Hier finden Sie alles über wertvolle Nahrungsmitteln:

https://www.landschafftleben.at

 

6 Kommentare

  1. Der letzte Absatz mit dem Reis hat mich sehr amüsiert. Das wusste ich lange nicht um hab mich stets gefragt weswegen Reis in Streuern ist. Hab mich allerdings nie getraut zu fragen, da ich mir so blöd vorgekommen bin.

  2. Ist das tatsächlich eine Halle voller Salz auf dem Foto?
    Sieht total verrückt aus, da würd ich ja gern mal hin ;)

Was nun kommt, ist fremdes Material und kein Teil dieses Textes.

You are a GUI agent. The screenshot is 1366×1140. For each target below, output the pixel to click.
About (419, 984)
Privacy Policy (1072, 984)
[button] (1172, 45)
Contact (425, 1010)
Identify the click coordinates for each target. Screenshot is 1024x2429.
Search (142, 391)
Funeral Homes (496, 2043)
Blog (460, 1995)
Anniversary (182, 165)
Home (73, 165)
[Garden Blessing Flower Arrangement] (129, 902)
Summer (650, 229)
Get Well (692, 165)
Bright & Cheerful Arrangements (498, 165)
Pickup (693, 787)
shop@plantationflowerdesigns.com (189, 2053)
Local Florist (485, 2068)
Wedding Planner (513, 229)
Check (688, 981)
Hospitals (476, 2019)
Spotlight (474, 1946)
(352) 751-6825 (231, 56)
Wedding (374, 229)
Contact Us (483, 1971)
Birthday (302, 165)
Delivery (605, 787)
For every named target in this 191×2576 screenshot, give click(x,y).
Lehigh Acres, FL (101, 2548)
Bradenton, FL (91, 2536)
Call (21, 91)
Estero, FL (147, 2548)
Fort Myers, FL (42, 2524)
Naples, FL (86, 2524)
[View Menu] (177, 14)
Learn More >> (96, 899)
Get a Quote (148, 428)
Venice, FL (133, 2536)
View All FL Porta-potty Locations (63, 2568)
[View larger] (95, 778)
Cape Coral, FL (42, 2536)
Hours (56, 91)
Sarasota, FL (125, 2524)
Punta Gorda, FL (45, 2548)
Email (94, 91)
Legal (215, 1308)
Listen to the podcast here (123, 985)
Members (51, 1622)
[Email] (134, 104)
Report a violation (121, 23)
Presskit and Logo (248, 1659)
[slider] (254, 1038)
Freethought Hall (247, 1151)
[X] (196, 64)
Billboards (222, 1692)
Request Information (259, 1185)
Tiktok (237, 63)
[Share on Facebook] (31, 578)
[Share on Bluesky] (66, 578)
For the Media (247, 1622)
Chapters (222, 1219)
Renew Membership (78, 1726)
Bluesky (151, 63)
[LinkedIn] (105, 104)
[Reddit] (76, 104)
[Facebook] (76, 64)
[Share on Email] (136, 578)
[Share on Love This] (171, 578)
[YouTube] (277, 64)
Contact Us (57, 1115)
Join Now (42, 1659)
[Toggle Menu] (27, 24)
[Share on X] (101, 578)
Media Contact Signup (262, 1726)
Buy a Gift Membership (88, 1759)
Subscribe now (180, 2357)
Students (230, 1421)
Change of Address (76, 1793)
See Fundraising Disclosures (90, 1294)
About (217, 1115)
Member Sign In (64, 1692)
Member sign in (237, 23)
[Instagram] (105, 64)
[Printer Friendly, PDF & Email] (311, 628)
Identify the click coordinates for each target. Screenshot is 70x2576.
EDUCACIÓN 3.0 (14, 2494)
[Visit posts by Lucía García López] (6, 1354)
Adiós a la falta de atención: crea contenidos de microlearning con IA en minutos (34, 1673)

  3. Super! Ich bin sehr begeistert von diesem Bericht, besonders das Video ist gut gelungen. Die Informationen werden sehr gut veranschaulicht, vor allem von der Grafik die zeigt wie sich Salz unter den Kalkalpen abgelagert hat bin ich sehr begeistert! Gerne mehr von „Land schafft Leben“.

  4. Ein sehr wichtiges Thema wird hier angesprochen. Ich denke auch, dass der Bezug zu unserer Nahrung leider verloren gegangen ist. Aber daran lässt sich etwas ändern! Grüße Max

  5. Wow! Das Video fand ich auch toll! Durch die Jahrhunderte alten Fundstücke aus dem Berg wird nochmal eindrücklicher wozu Salz in der Lage ist.